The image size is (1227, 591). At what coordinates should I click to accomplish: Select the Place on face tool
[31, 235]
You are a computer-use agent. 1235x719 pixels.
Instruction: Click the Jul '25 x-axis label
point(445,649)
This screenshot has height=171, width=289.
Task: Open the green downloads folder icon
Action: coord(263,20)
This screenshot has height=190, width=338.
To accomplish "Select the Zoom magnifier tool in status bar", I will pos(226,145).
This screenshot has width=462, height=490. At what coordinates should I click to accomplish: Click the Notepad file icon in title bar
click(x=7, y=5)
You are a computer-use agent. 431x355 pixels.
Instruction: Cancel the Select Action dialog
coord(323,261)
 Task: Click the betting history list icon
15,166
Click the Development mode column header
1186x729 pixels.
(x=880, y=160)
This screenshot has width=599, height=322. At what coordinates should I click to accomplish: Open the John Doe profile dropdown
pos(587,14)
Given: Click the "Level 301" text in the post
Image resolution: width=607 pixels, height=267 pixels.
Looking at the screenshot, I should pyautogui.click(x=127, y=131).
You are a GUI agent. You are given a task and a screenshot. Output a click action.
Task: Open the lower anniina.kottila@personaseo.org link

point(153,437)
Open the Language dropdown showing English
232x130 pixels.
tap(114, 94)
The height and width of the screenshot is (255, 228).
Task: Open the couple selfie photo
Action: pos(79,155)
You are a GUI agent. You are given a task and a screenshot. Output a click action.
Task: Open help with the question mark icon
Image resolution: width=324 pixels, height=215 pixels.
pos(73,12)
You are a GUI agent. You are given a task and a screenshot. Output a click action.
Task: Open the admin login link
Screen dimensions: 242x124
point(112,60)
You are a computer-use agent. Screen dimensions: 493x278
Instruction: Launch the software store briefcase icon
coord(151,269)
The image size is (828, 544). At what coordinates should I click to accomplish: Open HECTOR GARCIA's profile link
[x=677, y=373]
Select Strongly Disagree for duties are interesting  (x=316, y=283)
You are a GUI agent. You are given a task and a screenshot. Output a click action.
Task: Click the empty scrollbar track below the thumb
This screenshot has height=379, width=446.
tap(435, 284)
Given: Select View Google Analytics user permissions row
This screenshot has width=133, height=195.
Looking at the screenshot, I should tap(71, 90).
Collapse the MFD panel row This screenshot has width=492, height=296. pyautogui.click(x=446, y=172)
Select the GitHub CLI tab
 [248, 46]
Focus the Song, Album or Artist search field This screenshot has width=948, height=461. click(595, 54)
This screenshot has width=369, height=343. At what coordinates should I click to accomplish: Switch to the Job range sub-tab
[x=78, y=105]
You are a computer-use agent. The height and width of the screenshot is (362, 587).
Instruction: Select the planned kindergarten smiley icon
###
_WHAT TO PRODUCE_. Everything from the line containing "Select the GitHub CLI tab" down to the last line of the entries is to be returned exactly, both ends included, and nothing beyond it.

_RESULT OF THE TASK_.
Select the GitHub CLI tab
 [248, 46]
Focus the Song, Album or Artist search field This screenshot has width=948, height=461. click(595, 54)
This screenshot has width=369, height=343. At what coordinates should I click to accomplish: Switch to the Job range sub-tab
[x=78, y=105]
You are a computer-use agent. The height and width of the screenshot is (362, 587).
Instruction: Select the planned kindergarten smiley icon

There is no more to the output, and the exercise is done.